WHAT YOU ARE ASKED TO DO:
The line containing "You are a computer-use agent. Image" marks the end: write out exactly every line from the first line of the data below through that line, and only those.

SUPPLIED ENTRIES:
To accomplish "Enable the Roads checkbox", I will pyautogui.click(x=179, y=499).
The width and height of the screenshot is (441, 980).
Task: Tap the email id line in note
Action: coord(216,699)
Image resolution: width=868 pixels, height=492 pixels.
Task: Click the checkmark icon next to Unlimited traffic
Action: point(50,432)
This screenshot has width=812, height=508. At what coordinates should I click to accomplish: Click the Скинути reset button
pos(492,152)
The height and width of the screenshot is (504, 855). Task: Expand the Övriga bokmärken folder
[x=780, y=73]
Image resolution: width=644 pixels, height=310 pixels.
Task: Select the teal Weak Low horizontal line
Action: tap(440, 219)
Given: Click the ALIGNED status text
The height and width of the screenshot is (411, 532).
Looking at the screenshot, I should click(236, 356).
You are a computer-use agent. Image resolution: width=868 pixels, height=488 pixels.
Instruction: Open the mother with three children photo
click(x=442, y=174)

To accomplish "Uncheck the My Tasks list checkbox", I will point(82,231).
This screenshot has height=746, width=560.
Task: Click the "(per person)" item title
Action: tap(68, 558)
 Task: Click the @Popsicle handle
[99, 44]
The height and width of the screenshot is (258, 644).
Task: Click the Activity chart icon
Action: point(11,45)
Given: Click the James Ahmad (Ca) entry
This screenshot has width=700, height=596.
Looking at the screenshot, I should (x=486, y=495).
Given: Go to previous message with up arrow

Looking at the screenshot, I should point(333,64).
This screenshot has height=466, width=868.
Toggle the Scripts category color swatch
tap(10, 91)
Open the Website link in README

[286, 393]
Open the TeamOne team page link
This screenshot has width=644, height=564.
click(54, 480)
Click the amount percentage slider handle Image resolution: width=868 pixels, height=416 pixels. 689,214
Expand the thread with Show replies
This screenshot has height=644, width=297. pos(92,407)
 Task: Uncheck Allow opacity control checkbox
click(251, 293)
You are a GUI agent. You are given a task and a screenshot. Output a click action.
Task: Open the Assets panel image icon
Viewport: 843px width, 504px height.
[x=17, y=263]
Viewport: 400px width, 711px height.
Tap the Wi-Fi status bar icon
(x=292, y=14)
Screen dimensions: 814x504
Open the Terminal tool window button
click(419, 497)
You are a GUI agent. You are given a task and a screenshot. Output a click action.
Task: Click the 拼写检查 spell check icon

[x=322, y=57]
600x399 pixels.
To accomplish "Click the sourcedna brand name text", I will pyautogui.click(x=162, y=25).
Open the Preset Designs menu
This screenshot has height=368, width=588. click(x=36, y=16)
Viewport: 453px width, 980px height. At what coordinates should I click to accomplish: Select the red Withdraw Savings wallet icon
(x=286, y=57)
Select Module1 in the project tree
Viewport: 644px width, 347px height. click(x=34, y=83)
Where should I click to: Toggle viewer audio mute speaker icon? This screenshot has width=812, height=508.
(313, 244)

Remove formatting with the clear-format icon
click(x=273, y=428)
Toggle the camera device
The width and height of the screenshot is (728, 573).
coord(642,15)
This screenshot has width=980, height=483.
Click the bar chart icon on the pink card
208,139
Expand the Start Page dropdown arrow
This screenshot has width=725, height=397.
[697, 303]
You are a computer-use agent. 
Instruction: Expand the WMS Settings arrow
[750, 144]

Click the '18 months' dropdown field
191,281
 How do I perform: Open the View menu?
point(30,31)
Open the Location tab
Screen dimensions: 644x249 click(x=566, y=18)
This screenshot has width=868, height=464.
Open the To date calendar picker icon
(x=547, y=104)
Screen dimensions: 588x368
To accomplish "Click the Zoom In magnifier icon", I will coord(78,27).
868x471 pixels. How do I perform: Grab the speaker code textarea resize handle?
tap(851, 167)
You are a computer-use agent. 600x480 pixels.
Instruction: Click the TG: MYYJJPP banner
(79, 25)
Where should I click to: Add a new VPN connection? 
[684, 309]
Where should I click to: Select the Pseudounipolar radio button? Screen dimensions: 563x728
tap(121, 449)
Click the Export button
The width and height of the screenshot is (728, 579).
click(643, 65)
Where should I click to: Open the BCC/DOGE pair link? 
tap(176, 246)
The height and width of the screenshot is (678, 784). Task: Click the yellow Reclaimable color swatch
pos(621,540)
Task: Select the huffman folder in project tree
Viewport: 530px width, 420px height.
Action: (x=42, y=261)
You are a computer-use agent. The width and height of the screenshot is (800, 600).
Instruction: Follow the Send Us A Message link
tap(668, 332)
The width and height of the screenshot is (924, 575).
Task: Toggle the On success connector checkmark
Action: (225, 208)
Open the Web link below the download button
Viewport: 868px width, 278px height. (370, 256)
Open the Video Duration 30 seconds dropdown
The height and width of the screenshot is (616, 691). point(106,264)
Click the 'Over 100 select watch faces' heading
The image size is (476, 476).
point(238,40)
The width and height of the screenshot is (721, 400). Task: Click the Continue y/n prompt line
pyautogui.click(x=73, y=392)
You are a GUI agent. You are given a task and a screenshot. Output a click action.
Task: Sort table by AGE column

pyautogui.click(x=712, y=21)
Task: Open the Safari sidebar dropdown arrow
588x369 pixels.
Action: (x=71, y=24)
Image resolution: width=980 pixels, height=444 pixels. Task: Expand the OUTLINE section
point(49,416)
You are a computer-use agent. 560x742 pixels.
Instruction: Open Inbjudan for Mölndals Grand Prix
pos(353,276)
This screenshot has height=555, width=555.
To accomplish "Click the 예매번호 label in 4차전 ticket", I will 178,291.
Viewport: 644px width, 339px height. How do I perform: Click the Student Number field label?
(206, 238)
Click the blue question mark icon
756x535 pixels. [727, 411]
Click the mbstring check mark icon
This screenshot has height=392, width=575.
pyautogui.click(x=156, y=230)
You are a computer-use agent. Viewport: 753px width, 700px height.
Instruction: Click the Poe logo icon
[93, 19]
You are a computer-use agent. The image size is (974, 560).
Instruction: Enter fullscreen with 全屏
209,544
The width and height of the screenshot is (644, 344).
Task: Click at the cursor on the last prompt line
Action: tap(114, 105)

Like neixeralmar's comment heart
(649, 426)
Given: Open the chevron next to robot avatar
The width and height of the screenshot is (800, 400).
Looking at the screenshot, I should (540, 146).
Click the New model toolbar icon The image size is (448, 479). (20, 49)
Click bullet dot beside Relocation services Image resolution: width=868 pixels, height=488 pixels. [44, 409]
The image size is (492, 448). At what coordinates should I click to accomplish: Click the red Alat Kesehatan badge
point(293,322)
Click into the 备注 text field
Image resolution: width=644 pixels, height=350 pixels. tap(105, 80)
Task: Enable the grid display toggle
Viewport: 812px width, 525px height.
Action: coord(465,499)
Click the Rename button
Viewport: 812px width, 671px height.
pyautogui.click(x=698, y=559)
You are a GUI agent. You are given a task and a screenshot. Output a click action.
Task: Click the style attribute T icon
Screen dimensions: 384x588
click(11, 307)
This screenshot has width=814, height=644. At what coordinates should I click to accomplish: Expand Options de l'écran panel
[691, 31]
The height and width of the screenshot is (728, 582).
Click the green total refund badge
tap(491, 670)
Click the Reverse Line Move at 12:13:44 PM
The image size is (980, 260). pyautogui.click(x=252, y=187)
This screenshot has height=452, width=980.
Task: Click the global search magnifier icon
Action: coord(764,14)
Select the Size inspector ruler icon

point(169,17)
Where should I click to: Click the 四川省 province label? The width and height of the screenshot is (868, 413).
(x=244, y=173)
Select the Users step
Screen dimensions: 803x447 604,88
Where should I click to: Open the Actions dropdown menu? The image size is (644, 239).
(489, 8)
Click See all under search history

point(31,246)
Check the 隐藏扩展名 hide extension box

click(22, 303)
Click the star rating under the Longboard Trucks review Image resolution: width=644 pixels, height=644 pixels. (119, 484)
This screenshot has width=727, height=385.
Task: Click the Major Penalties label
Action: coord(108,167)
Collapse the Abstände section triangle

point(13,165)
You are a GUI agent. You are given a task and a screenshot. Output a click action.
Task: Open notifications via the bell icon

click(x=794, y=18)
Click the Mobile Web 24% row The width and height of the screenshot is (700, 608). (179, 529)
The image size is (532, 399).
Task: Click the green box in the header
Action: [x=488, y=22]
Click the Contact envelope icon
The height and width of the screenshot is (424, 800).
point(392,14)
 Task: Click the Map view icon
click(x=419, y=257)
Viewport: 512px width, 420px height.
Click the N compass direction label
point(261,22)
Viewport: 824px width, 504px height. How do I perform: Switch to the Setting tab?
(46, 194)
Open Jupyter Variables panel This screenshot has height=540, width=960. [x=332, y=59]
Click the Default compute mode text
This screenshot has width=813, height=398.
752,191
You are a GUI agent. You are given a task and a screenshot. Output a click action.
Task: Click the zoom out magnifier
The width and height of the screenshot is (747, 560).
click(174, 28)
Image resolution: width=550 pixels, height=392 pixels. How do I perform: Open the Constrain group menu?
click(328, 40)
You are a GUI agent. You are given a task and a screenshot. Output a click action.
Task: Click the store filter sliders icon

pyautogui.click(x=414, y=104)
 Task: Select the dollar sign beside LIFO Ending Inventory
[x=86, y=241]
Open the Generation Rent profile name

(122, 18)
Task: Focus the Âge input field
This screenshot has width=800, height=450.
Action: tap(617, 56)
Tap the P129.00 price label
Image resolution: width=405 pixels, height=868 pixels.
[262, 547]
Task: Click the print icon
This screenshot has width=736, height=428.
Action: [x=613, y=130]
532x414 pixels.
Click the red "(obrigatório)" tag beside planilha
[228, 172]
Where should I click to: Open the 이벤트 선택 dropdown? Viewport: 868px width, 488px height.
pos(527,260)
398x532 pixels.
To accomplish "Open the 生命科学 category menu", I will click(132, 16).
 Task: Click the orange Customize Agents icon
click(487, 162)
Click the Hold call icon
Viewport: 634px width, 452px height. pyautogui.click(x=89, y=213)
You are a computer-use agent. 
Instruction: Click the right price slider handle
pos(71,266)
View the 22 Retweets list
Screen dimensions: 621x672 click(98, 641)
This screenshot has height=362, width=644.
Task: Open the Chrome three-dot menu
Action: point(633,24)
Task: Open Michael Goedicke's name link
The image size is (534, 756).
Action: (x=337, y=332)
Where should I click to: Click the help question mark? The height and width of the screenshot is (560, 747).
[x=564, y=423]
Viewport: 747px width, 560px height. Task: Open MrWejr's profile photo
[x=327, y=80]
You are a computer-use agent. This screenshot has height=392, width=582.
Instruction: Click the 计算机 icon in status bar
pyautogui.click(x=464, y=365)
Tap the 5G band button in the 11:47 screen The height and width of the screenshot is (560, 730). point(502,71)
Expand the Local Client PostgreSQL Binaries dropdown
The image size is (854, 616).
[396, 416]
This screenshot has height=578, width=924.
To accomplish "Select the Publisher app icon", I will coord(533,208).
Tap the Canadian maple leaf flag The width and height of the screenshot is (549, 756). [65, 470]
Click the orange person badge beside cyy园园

RESULT OF THIS TASK:
To accomplish "Enable the Roads checkbox", I will pyautogui.click(x=179, y=499).
The width and height of the screenshot is (441, 980).
Task: Tap the email id line in note
Action: coord(216,699)
Image resolution: width=868 pixels, height=492 pixels.
Task: Click the checkmark icon next to Unlimited traffic
Action: point(50,432)
This screenshot has width=812, height=508. At what coordinates should I click to accomplish: Click the Скинути reset button
pos(492,152)
The height and width of the screenshot is (504, 855). Task: Expand the Övriga bokmärken folder
[x=780, y=73]
Image resolution: width=644 pixels, height=310 pixels.
Task: Select the teal Weak Low horizontal line
Action: tap(440, 219)
Given: Click the ALIGNED status text
The height and width of the screenshot is (411, 532).
Looking at the screenshot, I should click(236, 356).
You are a computer-use agent. Image resolution: width=868 pixels, height=488 pixels.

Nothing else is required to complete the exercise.